[Dataset entries]

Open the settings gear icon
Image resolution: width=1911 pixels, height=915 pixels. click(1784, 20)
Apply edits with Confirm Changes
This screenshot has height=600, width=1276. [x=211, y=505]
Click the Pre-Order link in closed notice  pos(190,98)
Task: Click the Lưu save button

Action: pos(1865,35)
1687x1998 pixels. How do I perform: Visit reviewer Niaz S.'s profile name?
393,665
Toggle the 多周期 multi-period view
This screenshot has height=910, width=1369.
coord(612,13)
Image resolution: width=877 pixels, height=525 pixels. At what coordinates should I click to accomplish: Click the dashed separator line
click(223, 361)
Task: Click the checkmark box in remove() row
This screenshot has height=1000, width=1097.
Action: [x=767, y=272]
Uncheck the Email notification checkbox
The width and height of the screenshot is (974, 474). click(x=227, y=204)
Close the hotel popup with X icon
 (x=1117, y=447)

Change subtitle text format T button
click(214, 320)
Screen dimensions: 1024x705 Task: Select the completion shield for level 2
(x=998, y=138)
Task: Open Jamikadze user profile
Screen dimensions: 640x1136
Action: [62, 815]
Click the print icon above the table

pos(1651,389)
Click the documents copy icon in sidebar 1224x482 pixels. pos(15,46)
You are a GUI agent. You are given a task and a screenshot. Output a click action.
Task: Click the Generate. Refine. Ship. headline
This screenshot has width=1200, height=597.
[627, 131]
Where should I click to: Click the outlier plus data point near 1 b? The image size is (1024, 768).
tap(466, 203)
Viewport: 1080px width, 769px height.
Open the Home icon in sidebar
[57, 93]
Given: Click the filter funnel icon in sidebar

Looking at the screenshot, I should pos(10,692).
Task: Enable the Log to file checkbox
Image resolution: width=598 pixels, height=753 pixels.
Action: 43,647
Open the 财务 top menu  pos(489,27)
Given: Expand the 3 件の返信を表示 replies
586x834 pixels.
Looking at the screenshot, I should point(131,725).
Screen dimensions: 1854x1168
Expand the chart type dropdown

* WHAT THE TASK REQUIRES *
Write out, word for word, every line from the one containing "Image resolution: width=598" through the last line of the records above.

* SOLUTION TO THIS EXERCISE *
Image resolution: width=598 pixels, height=753 pixels.
Action: 43,647
Open the 财务 top menu  pos(489,27)
Given: Expand the 3 件の返信を表示 replies
586x834 pixels.
Looking at the screenshot, I should point(131,725).
Screen dimensions: 1854x1168
Expand the chart type dropdown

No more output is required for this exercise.